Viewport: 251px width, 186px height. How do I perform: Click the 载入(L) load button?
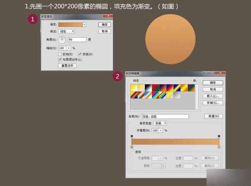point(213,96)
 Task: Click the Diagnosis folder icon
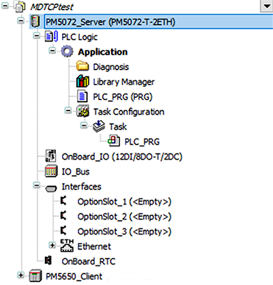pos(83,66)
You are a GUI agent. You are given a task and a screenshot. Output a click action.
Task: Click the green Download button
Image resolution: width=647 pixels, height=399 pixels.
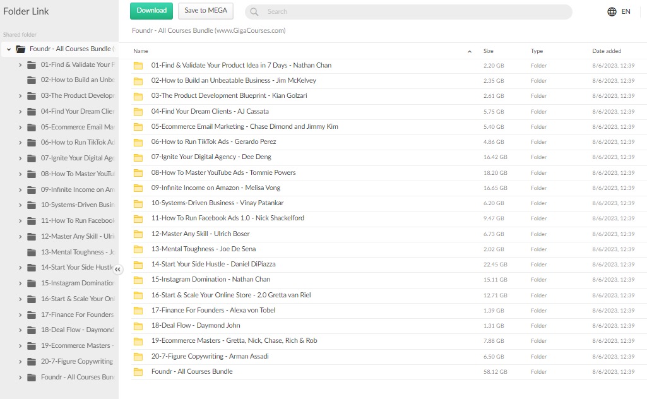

--

WORK ORDER | Exactly as given, transcribe every line of the data, but not its images.

FINAL ANSWER |
Viewport: 251px width, 186px height. How do I perform: Click the 载入(L) load button?
point(213,96)
 Task: Click the Diagnosis folder icon
pos(83,66)
You are a GUI agent. You are given a task and a screenshot. Output a click action.
Task: Click the green Download button
Image resolution: width=647 pixels, height=399 pixels.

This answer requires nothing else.